Exercise:
Please print only the top portion of the entries below, ending with the line that contains "Autres célébrations (137, 763)", exactly as written.

Stored data entries:

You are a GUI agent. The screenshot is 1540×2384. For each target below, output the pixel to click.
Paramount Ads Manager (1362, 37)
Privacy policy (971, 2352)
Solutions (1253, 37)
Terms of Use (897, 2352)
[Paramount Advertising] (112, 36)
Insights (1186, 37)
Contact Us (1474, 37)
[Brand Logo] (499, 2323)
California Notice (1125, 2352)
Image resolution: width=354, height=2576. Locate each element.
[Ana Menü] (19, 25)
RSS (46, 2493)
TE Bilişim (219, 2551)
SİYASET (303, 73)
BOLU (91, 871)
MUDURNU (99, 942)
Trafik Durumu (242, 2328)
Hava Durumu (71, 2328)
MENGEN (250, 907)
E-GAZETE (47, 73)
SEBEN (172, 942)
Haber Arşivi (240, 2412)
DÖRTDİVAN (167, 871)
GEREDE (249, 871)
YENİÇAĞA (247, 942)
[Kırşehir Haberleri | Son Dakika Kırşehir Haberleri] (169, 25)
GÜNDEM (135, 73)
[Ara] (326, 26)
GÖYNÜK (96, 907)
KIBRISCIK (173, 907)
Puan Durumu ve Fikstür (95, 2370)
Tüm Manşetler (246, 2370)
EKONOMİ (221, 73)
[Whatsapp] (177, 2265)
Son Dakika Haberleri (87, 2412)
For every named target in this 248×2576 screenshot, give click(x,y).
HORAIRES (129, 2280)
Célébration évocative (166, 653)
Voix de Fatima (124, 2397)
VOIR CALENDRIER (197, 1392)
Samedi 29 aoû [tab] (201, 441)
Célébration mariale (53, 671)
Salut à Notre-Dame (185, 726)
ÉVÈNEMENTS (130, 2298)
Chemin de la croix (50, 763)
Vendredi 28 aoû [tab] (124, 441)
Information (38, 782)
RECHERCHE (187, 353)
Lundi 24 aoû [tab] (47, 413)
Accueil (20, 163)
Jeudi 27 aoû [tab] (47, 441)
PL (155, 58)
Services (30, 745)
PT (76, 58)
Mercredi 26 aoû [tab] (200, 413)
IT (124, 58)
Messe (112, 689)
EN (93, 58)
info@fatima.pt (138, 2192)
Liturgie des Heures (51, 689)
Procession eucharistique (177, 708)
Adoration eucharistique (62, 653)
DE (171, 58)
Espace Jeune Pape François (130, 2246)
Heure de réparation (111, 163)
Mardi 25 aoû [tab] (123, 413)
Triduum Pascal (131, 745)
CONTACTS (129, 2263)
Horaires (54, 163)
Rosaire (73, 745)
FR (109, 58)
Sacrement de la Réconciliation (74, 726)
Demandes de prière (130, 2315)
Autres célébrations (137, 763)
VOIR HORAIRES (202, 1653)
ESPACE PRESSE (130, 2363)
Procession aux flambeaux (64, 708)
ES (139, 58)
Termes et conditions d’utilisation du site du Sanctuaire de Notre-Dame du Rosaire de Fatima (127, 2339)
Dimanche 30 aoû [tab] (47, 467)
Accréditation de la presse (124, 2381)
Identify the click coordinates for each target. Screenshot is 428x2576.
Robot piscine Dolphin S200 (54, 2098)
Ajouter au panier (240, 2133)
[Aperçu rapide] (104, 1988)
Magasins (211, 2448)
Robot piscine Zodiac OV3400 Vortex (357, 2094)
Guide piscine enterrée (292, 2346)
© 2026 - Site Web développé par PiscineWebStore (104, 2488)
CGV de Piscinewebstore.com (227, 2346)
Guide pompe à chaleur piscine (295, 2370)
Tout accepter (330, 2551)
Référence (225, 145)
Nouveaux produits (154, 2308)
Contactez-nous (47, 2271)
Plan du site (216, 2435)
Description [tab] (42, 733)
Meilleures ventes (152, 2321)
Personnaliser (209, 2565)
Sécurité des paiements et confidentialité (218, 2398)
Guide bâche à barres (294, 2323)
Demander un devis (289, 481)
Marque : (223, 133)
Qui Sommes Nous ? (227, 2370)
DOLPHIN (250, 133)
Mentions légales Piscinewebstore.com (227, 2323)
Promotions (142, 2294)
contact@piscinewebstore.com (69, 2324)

Answer below:
You are a GUI agent. The screenshot is 1540×2384. For each target below, output the pixel to click.
Paramount Ads Manager (1362, 37)
Privacy policy (971, 2352)
Solutions (1253, 37)
Terms of Use (897, 2352)
[Paramount Advertising] (112, 36)
Insights (1186, 37)
Contact Us (1474, 37)
[Brand Logo] (499, 2323)
California Notice (1125, 2352)
Image resolution: width=354, height=2576. Locate each element.
[Ana Menü] (19, 25)
RSS (46, 2493)
TE Bilişim (219, 2551)
SİYASET (303, 73)
BOLU (91, 871)
MUDURNU (99, 942)
Trafik Durumu (242, 2328)
Hava Durumu (71, 2328)
MENGEN (250, 907)
E-GAZETE (47, 73)
SEBEN (172, 942)
Haber Arşivi (240, 2412)
DÖRTDİVAN (167, 871)
GEREDE (249, 871)
YENİÇAĞA (247, 942)
[Kırşehir Haberleri | Son Dakika Kırşehir Haberleri] (169, 25)
GÜNDEM (135, 73)
[Ara] (326, 26)
GÖYNÜK (96, 907)
KIBRISCIK (173, 907)
Puan Durumu ve Fikstür (95, 2370)
Tüm Manşetler (246, 2370)
EKONOMİ (221, 73)
[Whatsapp] (177, 2265)
Son Dakika Haberleri (87, 2412)
For every named target in this 248×2576 screenshot, give click(x,y).
HORAIRES (129, 2280)
Célébration évocative (166, 653)
Voix de Fatima (124, 2397)
VOIR CALENDRIER (197, 1392)
Samedi 29 aoû [tab] (201, 441)
Célébration mariale (53, 671)
Salut à Notre-Dame (185, 726)
ÉVÈNEMENTS (130, 2298)
Chemin de la croix (50, 763)
Vendredi 28 aoû [tab] (124, 441)
Information (38, 782)
RECHERCHE (187, 353)
Lundi 24 aoû [tab] (47, 413)
Accueil (20, 163)
Jeudi 27 aoû [tab] (47, 441)
PL (155, 58)
Services (30, 745)
PT (76, 58)
Mercredi 26 aoû [tab] (200, 413)
IT (124, 58)
Messe (112, 689)
EN (93, 58)
info@fatima.pt (138, 2192)
Liturgie des Heures (51, 689)
Procession eucharistique (177, 708)
Adoration eucharistique (62, 653)
DE (171, 58)
Espace Jeune Pape François (130, 2246)
Heure de réparation (111, 163)
Mardi 25 aoû [tab] (123, 413)
Triduum Pascal (131, 745)
CONTACTS (129, 2263)
Horaires (54, 163)
Rosaire (73, 745)
FR (109, 58)
Sacrement de la Réconciliation (74, 726)
Demandes de prière (130, 2315)
Autres célébrations (137, 763)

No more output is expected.